DOCUMENT SEGMENT:
........

AI Demand Forecasting for Multi-Channel Shopify Stores
Multi-channel Shopify plus Amazon brands need forecasts that agree across channels. Here is the hybrid architecture we have used to make that work.
A D2C brand that sells on Shopify and Amazon has two demand signals that never quite agree. Shopify orders show up in near real time, minute by minute, with promo codes and abandoned carts attached. Amazon's Selling Partner API delivers sales through the Reports endpoint on a settlement cadence, and the numbers you pull today for last week are not the numbers you will see next month. Inventory sits in a shared pool. A stockout on Amazon caused by an over-optimistic Shopify forecast is indistinguishable, from the warehouse floor, from an under-forecast on Amazon. According to McKinsey's supply chain analyses, AI-driven demand forecasting can reduce forecast error by 20 to 50 percent and cut stockouts by up to 65 percent against traditional statistical baselines, but almost none of that literature addresses the multi-channel case where the same SKU has two demand distributions and one physical inventory. This post walks through the harness we have built for exactly that setup: a unified feature store, per-SKU model routing, hierarchical reconciliation across channels, and explicit handling of promotional distortion.

........

SUPPLIED MATERIAL:
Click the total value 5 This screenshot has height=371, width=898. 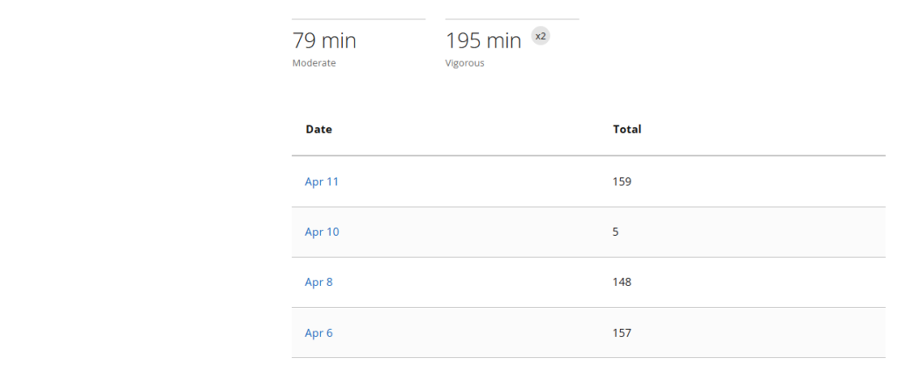tap(616, 232)
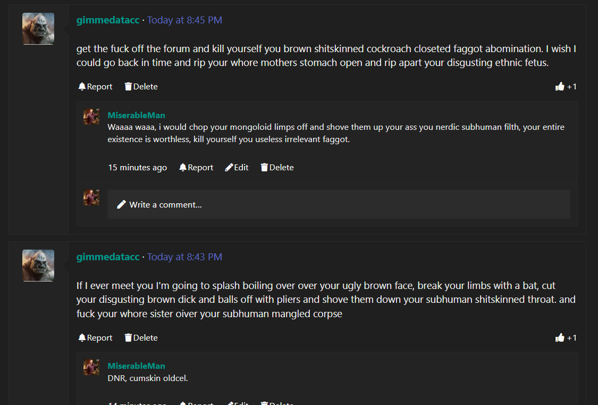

........

DIRECTION 1:
Update the demand forecasting text from "AI Demand Forecasting" up to and including "make that work.", putting "combined architecture" in place of "hybrid architecture".
DIRECTION 2:
According to the demand forecasting text, by how much can AI-driven forecasting cut stockouts, based on McKinsey's supply chain analyses?

WRITTEN RESPONSE 1:
AI Demand Forecasting for Multi-Channel Shopify Stores
Multi-channel Shopify plus Amazon brands need forecasts that agree across channels. Here is the combined architecture we have used to make that work.

WRITTEN RESPONSE 2:
By up to 65 percent against traditional statistical baselines.